Спор прекратился, лишь когда в кабинет вошел начальник отдела полковник Серов. Большаков и Рязанский встали со своих мест и поприветствовали своего начальника.
– Здравия желаю, товарищ полковник!
– Доброе утро, Павел Дмитриевич!
– Здорово, парни! Чем у вас тут воняет? А… Ну да! Ну так что я вам хотел сказать. У нас тут объявились два хитрожопых мента с югов нашей Родины. Откуда конкретно, еще предстоит выяснить. Всем недорого предлагают стволы. Вам, кстати, не нужно? Шучу. Так вот, наш источник свел их с кем положено, и вот завтра надо провести реализацию. Помогите, парни!
– А нам это зачем? – удивился Рязанский. – Вроде не наша епархия.
– Ну как? Проведем – попадем в сводку. Будет за нами организованная группа, два человека. А что, есть возражения?
– Да нет, конечно! Надо – значит надо.
– Ну, добре!
Возражений, конечно, не было, но Андрей решил воспользоваться моментом и хорошим настроением руководителя. Он вышел из кабинета вслед за Серовым и задал ему вопрос, который не давал ему покоя последние месяцев пятнадцать.

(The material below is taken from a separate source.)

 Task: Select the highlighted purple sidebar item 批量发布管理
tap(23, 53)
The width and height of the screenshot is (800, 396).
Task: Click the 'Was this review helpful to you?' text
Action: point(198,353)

– Пользуясь случаем, товарищ полковник, разрешите задать вопрос!
– Валяй!
– Когда мне квартиру дадут? Я уже полтора года должен жить в Москве, а до сих пор мой дом – общага.
– Уточню. А ты у нас как проходил?
– Под приказ министра.
– Даже так?! Тогда совсем непонятно. Уточню обязательно и доложу.
– Так я надеюсь на вас.
– Узнаю, узнаю.
– Спасибо. И по завтрашнему дню. Я так и не понял, а реализация-то где будет проходить?
– А я разве не сказал? В Туле.
– Ну, ё-моё, завтра же пятница!
– И что? Пятницу объявить выходным днем? Вот вы все-таки лимита! Все бы вам к бабам под подол. А кто дело будет делать? Успеете еще свалить. До последней электрички времени будет вагон.
* * *Кто же виноват, что размеренная, вполне себе устоявшаяся за десятилетия жизнь вдруг резко вздыбилась и разрушилась на атомы даже не о скалы, а практически о пустоту. Ну ладно, пришел к власти бывший комбайнер, хвастун и демагог, выкормыш престарелой партийной верхушки, который наобещал народу и жилье, и еду, и одежду – все то, что эта вырождающаяся партия не могла из-за своего слабоумия дать советскому человеку семьдесят лет кряду. Ну не дал, ну обманул, ну что ж так все быстро рухнуло, словно это была не случайность, а заранее продуманный направленный взрыв, словно на каждом этаже государства ими же самими, простыми совгражданами, были заложены тонны и тонны взрывчатки?!
Еще десять лет назад, если бы кто сказал, что произойдет крушение системы координат и страны под гордым названием СССР не станет, он бы не поверил. И, может быть, дал бы тому «пророку» прямо в рог. А почему? Ведь и тогда было понятно, что жизнь, по сути своей, не может быть из десятилетия в десятилетие все хуже и хуже.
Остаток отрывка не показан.